The FDA’s Nonprescription Drugs Advisory Committee has raised concerns that the aliquot of active drug reaching the nasal tissues may be insufficient to produce a meaningful decongestant effect. [6]

In contrast, pseudoephedrine retains good oral bioavailability, penetrates nasal mucosa, and reliably reduces nasal airway resistance. Its adverse-event profile is well known and manageable (e.g., mild insomnia, elevated blood pressure in some patients).

What this means in Australian OTC practice?

In Australia, following tightening of pseudoephedrine access (driven by diversion risks), many companies substituted oral phenylephrine in their combination cold/flu/decongestant products.

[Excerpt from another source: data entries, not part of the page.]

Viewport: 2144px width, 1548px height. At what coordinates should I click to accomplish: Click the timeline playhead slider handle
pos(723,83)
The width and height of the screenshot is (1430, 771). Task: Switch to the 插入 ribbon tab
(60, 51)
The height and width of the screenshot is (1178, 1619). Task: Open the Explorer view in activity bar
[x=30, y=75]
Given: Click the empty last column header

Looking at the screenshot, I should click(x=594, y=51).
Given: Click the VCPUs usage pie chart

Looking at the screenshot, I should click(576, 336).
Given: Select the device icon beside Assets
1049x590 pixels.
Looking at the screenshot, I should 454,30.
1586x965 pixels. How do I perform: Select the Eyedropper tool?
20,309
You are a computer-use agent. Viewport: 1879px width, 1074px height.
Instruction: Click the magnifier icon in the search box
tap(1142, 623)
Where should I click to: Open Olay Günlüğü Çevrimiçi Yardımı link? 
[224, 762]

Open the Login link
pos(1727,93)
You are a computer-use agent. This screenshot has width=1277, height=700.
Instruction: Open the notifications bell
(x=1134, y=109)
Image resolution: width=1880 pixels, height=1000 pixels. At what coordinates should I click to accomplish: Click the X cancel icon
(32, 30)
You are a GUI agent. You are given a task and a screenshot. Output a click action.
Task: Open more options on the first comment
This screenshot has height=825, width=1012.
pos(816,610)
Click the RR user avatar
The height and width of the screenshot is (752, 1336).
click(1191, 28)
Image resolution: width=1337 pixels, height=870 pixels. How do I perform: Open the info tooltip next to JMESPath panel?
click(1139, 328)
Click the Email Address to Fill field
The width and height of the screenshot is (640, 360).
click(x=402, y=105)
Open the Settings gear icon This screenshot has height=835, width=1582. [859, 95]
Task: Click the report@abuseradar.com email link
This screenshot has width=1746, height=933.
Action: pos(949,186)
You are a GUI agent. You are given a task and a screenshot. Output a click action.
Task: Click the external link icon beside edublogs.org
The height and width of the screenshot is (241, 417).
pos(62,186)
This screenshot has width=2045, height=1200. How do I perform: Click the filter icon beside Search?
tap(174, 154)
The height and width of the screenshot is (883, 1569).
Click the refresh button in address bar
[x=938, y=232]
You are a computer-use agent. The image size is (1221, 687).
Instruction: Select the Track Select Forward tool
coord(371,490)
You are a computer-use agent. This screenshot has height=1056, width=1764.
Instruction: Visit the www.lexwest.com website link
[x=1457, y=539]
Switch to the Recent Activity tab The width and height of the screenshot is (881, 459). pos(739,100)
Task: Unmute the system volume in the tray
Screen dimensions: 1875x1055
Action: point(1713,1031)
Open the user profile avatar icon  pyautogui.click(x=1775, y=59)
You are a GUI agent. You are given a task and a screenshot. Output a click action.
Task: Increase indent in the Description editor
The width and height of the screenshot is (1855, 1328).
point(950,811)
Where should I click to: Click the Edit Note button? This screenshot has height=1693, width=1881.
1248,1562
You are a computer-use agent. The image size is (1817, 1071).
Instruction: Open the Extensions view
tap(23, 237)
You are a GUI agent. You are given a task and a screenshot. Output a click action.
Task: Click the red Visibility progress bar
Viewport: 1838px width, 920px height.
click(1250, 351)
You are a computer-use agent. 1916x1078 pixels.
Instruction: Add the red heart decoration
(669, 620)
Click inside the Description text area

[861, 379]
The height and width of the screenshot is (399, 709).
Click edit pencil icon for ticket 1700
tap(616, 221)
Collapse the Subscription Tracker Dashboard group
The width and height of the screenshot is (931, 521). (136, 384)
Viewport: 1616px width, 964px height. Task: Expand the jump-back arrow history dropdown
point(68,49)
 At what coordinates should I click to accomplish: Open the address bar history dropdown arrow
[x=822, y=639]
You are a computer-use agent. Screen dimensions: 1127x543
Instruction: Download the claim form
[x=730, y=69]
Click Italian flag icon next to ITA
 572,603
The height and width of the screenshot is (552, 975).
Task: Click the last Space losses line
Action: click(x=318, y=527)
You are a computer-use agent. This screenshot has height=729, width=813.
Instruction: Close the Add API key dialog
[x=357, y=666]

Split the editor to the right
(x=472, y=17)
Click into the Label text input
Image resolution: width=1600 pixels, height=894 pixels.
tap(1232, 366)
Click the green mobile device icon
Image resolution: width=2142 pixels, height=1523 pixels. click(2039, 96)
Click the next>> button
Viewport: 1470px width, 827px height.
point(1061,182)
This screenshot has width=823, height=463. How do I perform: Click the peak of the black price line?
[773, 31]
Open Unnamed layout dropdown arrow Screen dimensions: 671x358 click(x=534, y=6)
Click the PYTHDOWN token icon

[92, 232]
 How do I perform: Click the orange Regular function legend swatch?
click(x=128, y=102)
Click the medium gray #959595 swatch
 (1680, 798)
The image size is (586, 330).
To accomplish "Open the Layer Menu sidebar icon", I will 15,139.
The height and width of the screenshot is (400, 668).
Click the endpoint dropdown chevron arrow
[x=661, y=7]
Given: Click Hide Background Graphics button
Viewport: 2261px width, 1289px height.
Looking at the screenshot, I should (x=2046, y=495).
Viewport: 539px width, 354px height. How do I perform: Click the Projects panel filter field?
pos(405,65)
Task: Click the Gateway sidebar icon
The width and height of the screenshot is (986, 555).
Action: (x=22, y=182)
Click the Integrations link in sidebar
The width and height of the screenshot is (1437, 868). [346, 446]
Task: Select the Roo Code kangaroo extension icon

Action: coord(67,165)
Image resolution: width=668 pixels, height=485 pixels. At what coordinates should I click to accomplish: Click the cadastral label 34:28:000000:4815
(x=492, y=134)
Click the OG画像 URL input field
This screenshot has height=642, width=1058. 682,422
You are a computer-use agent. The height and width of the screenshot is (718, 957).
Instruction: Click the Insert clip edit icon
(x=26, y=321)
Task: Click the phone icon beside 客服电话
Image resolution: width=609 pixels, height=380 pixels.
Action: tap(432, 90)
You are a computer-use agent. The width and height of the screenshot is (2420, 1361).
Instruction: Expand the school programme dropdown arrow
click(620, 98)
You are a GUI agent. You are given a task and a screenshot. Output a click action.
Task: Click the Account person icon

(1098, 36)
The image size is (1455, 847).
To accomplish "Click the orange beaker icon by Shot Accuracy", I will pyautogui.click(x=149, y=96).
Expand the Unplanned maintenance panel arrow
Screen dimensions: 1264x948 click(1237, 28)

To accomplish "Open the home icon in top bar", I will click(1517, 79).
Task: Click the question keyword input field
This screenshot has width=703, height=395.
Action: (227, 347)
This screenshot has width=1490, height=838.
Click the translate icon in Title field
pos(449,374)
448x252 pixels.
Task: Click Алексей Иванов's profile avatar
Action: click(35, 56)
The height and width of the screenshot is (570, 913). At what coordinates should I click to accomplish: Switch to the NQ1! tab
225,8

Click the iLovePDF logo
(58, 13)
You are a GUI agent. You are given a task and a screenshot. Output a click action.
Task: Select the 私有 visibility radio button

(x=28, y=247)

The result, consumers may assume they are getting a clinically effective decongestant, but the evidence suggests many are not.

This mismatch creates three real consequences:

  1. Therapeutic dissatisfaction – Customers feel the product “doesn’t work”, undermining confidence in OTC pharmacy-care.
  2. Clinical inertia – Because PE is seen as safe and accessible, the impetus to push for stronger regulatory or formulary change remains low.
  3. Opportunity for advocacy – There is a clear case for revisiting our OTC options in Australia and aligning supply with best-available evidence, while managing safety and diversion risk.

Why now is the right time to revisit the conversation?

  • Globally regulatory bodies are waking up to the efficacy gap: the FDA advisory committee in 2023 unanimously concluded that the evidence does not support that the current dosage of oral phenylephrine is effective as a nasal decongestant. [4]
  • Pharmacy systems (including in Australia) now have far more robust real-time monitoring capability (e.g., electronic sales records, pharmacist oversight) than what was available when PSE was first restricted.
  • Customers, pharmacists and clinicians are increasingly outcome-driven: they expect real relief, not just marketing claims.

Closing thought

It’s time to re-examine how we regulate and supply oral decongestants in Australia. Millions of Australians trust pharmacy staff for everyday relief of nasal congestion, but trust can only be preserved when what we supply actually works.

With modern monitoring tools, pharmacy practice capability and a strong evidence base for pseudoephedrine, we have the framework to balance safety and efficacy.

My view: if we ignore this gap any longer, we risk undermining OTC credibility and most importantly, we risk letting patients settle for sub-optimal relief.


References

[1] Oral phenylephrine: An ineffective replacement for pseudoephedrine? – Journal of Allergy and Clinical Immunology

[2] A placebo-controlled study of the nasal decongestant effect of phenylephrine and pseudoephedrine in the Vienna Challenge Chamber – ScienceDirect

[3] The Use and Efficacy of Oral Phenylephrine Versus Placebo Treating Nasal Congestion Over the Years on Adults: A Systematic Review

[4] A comment on oral phenylephrine use in sinonasal pathologies

[5] What Happened to Phenylephrine?

[6] FDA Proposes Ending Use of Oral Phenylephrine as OTC Monograph Nasal Decongestant Active Ingredient After Extensive Review

Authors Note: Wilson Prasad also known as user name muefatiaki1966 is trying to leverage his experience working on products containing PSE in Australia for over 20 years and would like to express his interest and concern of PSE based products in Australia.